A NOVEL MODEL OF ACTIVATED SLUDGE USING MONOD KINETICS TO DESCRIBE THE COMPETITION OF MICROBIAL POPULATIONS ON GROWTH LIMITING SUBSTRATE

A novel model for activated sludge sewage treatment was developed to predict exploitative competition of six heterotrophic bacterial species competing for three complementary growth limiting substrates using the non-interactive Monod equation. The central hypothesis of the model is that in a multi-species/substrate system the number of coexisting bacterial species, N, exceeds the number of limiting resources, K, available for them. The explanation for this is that for certain species combinations, the dynamics of the competition process generate non-equilibrium conditions and oscillations, and these oscillations in bacterial community structure allow the coexistence of greater number of species than the number of limiting substrates (N>K). This result is a direct contradiction of an existing activated sludge competition theory, “the principle of competitive exclusion,” which states that the competition process results in equilibrium conditions, which allow only N≤K species to coexist. The model was used to investigate the effect of varying solids retention times (SRT) and hydraulic retention time (HRT) values on the species diversity using the conventional, completely mixed activated sludge configuration. The results of model simulations showed that for a certain range of solids retention times (SRT = 2.6-5.6 days) the competition of six microbial species for three growth limiting substrates produces oscillations within the structure of the bacterial community allowing for the sustained growth of the six species on the three substrates.
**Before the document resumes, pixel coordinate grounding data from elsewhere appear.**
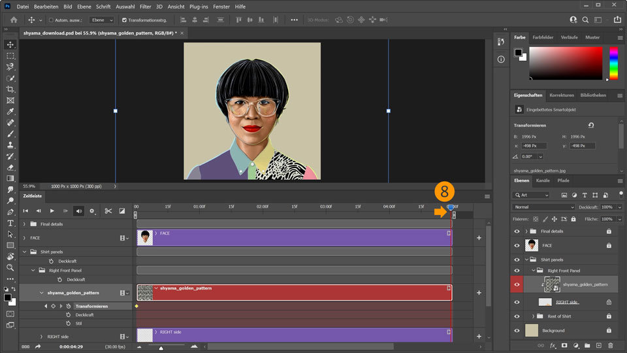Image resolution: width=627 pixels, height=353 pixels.
Task: Expand the Final details timeline group
Action: click(x=25, y=224)
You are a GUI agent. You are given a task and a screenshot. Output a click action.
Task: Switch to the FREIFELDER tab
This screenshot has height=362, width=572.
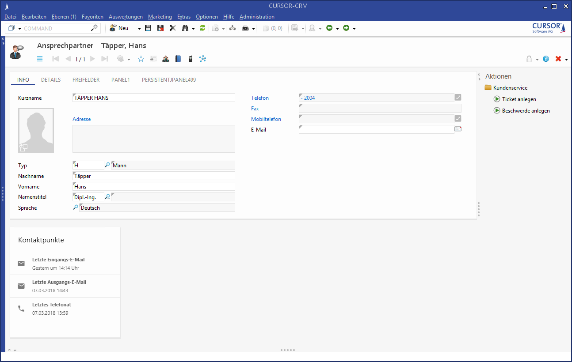[86, 80]
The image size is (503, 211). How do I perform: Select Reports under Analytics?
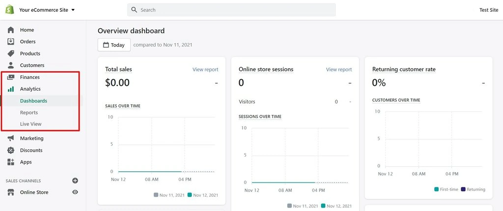(29, 112)
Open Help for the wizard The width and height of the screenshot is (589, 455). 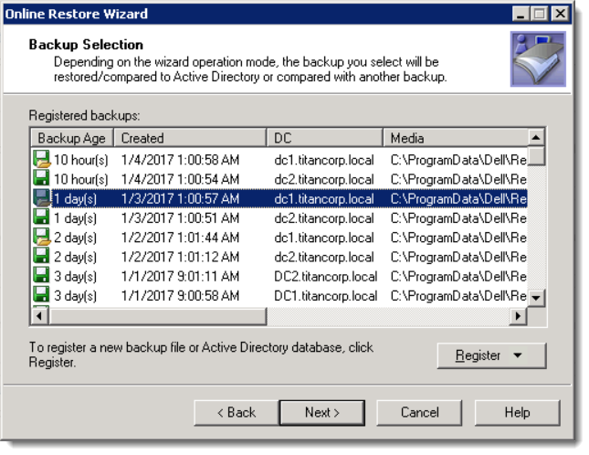click(x=517, y=412)
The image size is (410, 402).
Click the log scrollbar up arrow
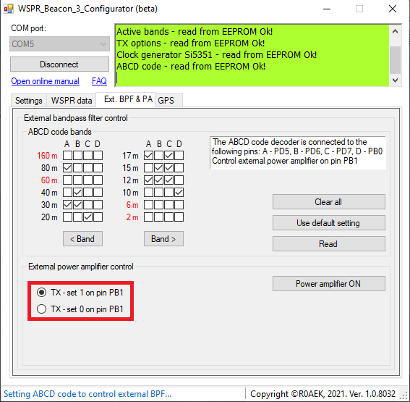(395, 32)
Also, the model simulations showed that low SRT values (2.3-2.5 days) act as a strong selective pressure reducing the diversity of the bacterial species through the mechanism of washout. At high SRT values (5.7-30 days), the competitive exclusion principle dominates and the diversity of the microbial community is reduced such that N ≤ K. The results of this model are of general importance for the design and operation of activated sludge systems demonstrating robust performance due to the presence of a diverse community of microorganisms. By developing a model to predict the diversity of the microbial community based upon operating conditions, we are providing a first step in the development of a system of rules-based design that maximizes the diversity of the microbial community in activated sludge systems.